-- Task brief --
Extend the baseball roundup below on the Braves, Giants and Dodgers, starting right after its last sentence.

-- Passage for review --
The Atlanta Braves had a player other than Henry Aaron to lionize last week as Third Baseman Darrell Evans led a surge of five straight wins over St. Louis, Pittsburgh and Chicago. Batting ahead of Aaron, Evans reached base 17 times in one series of 18 at bats. His only failure was a sacrifice fly that scored a run. "The biggest help to me," said Evans, "was having Henry hit behind me. They have to pitch to me." He might have mentioned also the advantage of having a professional softball player for a mother. As for Bad Henry, he hit three out to trail Ruth by only 23.
San Francisco stayed near the top of the division thanks to Pitcher Ron Bryant's assorted talismans. With his teddy bear in its proper place on the bench and a piece of bubble gum for every anticipated victory filling his hip pocket, Bryant extended his personal winning streak to eight games by defeating New York 2-1 and Philadelphia 4-3. But the other Giant pitchers faltered, including Juan Marichal, who hasn't had a complete game in his last four starts.
Los Angeles kept pace with the leaders, thanks in part to Pinch Hitter Steve Garvey, whose bases-loaded triple beat Philadelphia 8-6. "Unless you win a game with one hit," said Garvey after doing just that, "it's hard to feel part of the club. I don't want to become known as a 24-year-old pinch hitter."

-- Data segment --

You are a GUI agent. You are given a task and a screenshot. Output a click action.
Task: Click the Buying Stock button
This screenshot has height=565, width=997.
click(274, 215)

-- Output for this task --
Bob Watson's versatility rescued Houston. On Wednesday night his two run-scoring singles helped trim Chicago 6-1. On Thursday night, after moving from left field to behind the plate when Catcher John Edwards went out of the lineup with viral hepatitis, he beat St. Louis with a home run, 3-2. "I'm going to hit wherever I play," he said.
Cincinnati (page 24) lost five of six but San Diego continued to be the class of baseball's cellar dwellers. The Padres lost their eighth straight, 10-2 to New York. "I'm dangling from a noose, gasping for breath," said Manager Don Zimmer. "I'm going bananas." Yes, but will he be going East when the franchise moves to Washington at the end of the season?
SF 40-26 LA 38-25 HOUS 35-30 CIN 32-29 ATL 27-35 SD 20-44
The recent success of the Montreal Expos, whose winning streak reached seven games last week, should not be so surprising, according to Manager Gene Mauch. "When good things start to happen, you begin to expect more good things," he said. The philosophy no doubt explains the triple play and Mike Jorgensen's three-run homer that beat San Diego 3-2, Steve Renko's six-hitter against the Padres in a 5-3 triumph, and the eighth-inning homer by Bob Bailey that tripped Los Angeles 4-3. Jorgensen's lively bat was a long time coming. "The one good thing about hitting .196," said Mauch, "is you know it won't last."
The same theory might also apply to Chicago's series-winning effort in Houston, the Cubs' first in almost four years. It was especially sweet coming as it did with Leo Durocher in the Astro dugout. When he was at Chicago, Leo used to complain that it was impossible for his Cubs to win in the Astrodome. Chicago remained consistent in at least one respect. By defeating Atlanta 4-3 on Jim Hickman's home run the Cubs followed a loss with a win for the 11th-straight time.